(Excerpts from a dataset)
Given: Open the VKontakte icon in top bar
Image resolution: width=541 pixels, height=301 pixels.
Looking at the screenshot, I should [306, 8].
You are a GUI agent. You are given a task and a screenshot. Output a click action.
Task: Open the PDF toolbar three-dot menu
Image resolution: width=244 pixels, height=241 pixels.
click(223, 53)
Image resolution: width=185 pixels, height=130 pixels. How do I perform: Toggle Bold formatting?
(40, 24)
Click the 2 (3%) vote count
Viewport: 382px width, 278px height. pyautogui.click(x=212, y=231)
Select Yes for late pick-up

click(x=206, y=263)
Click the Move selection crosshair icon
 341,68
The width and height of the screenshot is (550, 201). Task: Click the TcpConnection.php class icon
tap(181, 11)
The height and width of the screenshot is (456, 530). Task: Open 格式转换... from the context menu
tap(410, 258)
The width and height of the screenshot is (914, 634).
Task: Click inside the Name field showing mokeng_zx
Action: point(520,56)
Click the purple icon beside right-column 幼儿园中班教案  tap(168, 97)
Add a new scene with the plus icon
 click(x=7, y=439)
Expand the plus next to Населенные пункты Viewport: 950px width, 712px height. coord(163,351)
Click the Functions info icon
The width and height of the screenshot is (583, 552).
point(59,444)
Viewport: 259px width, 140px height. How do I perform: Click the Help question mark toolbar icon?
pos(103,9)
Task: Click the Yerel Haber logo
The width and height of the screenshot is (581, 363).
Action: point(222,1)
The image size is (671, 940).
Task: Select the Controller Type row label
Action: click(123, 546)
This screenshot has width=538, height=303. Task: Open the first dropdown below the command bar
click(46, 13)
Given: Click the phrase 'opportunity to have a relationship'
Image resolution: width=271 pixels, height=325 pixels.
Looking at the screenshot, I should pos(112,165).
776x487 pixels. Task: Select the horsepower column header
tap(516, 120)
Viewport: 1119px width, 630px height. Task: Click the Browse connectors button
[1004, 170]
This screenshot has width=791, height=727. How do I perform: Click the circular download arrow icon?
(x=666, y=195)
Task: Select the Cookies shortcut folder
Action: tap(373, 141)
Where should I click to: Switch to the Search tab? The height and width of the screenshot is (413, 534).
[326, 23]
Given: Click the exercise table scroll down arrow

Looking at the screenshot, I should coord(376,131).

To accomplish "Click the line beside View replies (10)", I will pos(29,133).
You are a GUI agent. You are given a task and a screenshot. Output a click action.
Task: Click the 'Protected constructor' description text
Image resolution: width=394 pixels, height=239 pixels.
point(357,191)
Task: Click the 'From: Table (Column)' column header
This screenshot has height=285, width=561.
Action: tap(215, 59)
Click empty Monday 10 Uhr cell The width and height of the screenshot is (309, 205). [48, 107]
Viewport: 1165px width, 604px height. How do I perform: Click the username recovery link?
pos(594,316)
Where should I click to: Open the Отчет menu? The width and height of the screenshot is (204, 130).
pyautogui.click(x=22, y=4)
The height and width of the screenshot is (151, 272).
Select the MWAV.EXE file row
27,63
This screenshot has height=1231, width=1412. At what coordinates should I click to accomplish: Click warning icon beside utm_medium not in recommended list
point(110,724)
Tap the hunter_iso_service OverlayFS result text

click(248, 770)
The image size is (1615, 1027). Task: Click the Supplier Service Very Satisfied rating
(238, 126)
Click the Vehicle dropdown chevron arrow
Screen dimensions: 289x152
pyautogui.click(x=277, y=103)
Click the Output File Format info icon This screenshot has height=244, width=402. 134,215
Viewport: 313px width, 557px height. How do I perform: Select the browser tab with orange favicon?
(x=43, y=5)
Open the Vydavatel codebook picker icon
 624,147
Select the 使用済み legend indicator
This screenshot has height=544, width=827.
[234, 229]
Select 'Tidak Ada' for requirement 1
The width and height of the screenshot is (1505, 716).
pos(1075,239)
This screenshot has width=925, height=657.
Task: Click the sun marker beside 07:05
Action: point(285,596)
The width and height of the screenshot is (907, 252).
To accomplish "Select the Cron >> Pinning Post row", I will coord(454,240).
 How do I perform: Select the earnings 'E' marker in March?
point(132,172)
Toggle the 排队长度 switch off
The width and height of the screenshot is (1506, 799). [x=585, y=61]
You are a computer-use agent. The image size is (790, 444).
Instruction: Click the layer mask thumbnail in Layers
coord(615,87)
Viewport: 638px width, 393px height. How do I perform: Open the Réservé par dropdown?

**The task:** Every line of the data must appear again in the answer, exactly as written.

**Expected answer:**
Given: Open the VKontakte icon in top bar
Image resolution: width=541 pixels, height=301 pixels.
Looking at the screenshot, I should [306, 8].
You are a GUI agent. You are given a task and a screenshot. Output a click action.
Task: Open the PDF toolbar three-dot menu
Image resolution: width=244 pixels, height=241 pixels.
click(223, 53)
Image resolution: width=185 pixels, height=130 pixels. How do I perform: Toggle Bold formatting?
(40, 24)
Click the 2 (3%) vote count
Viewport: 382px width, 278px height. pyautogui.click(x=212, y=231)
Select Yes for late pick-up

click(x=206, y=263)
Click the Move selection crosshair icon
 341,68
The width and height of the screenshot is (550, 201). Task: Click the TcpConnection.php class icon
tap(181, 11)
The height and width of the screenshot is (456, 530). Task: Open 格式转换... from the context menu
tap(410, 258)
The width and height of the screenshot is (914, 634).
Task: Click inside the Name field showing mokeng_zx
Action: point(520,56)
Click the purple icon beside right-column 幼儿园中班教案  tap(168, 97)
Add a new scene with the plus icon
 click(x=7, y=439)
Expand the plus next to Населенные пункты Viewport: 950px width, 712px height. coord(163,351)
Click the Functions info icon
The width and height of the screenshot is (583, 552).
point(59,444)
Viewport: 259px width, 140px height. How do I perform: Click the Help question mark toolbar icon?
pos(103,9)
Task: Click the Yerel Haber logo
The width and height of the screenshot is (581, 363).
Action: point(222,1)
The image size is (671, 940).
Task: Select the Controller Type row label
Action: click(123, 546)
This screenshot has width=538, height=303. Task: Open the first dropdown below the command bar
click(46, 13)
Given: Click the phrase 'opportunity to have a relationship'
Image resolution: width=271 pixels, height=325 pixels.
Looking at the screenshot, I should pos(112,165).
776x487 pixels. Task: Select the horsepower column header
tap(516, 120)
Viewport: 1119px width, 630px height. Task: Click the Browse connectors button
[1004, 170]
This screenshot has width=791, height=727. How do I perform: Click the circular download arrow icon?
(x=666, y=195)
Task: Select the Cookies shortcut folder
Action: tap(373, 141)
Where should I click to: Switch to the Search tab? The height and width of the screenshot is (413, 534).
[326, 23]
Given: Click the exercise table scroll down arrow

Looking at the screenshot, I should coord(376,131).

To accomplish "Click the line beside View replies (10)", I will pos(29,133).
You are a GUI agent. You are given a task and a screenshot. Output a click action.
Task: Click the 'Protected constructor' description text
Image resolution: width=394 pixels, height=239 pixels.
point(357,191)
Task: Click the 'From: Table (Column)' column header
This screenshot has height=285, width=561.
Action: tap(215, 59)
Click empty Monday 10 Uhr cell The width and height of the screenshot is (309, 205). [48, 107]
Viewport: 1165px width, 604px height. How do I perform: Click the username recovery link?
pos(594,316)
Where should I click to: Open the Отчет menu? The width and height of the screenshot is (204, 130).
pyautogui.click(x=22, y=4)
The height and width of the screenshot is (151, 272).
Select the MWAV.EXE file row
27,63
This screenshot has height=1231, width=1412. At what coordinates should I click to accomplish: Click warning icon beside utm_medium not in recommended list
point(110,724)
Tap the hunter_iso_service OverlayFS result text

click(248, 770)
The image size is (1615, 1027). Task: Click the Supplier Service Very Satisfied rating
(238, 126)
Click the Vehicle dropdown chevron arrow
Screen dimensions: 289x152
pyautogui.click(x=277, y=103)
Click the Output File Format info icon This screenshot has height=244, width=402. 134,215
Viewport: 313px width, 557px height. How do I perform: Select the browser tab with orange favicon?
(x=43, y=5)
Open the Vydavatel codebook picker icon
 624,147
Select the 使用済み legend indicator
This screenshot has height=544, width=827.
[234, 229]
Select 'Tidak Ada' for requirement 1
The width and height of the screenshot is (1505, 716).
pos(1075,239)
This screenshot has width=925, height=657.
Task: Click the sun marker beside 07:05
Action: point(285,596)
The width and height of the screenshot is (907, 252).
To accomplish "Select the Cron >> Pinning Post row", I will coord(454,240).
 How do I perform: Select the earnings 'E' marker in March?
point(132,172)
Toggle the 排队长度 switch off
The width and height of the screenshot is (1506, 799). [x=585, y=61]
You are a computer-use agent. The image size is (790, 444).
Instruction: Click the layer mask thumbnail in Layers
coord(615,87)
Viewport: 638px width, 393px height. How do I perform: Open the Réservé par dropdown?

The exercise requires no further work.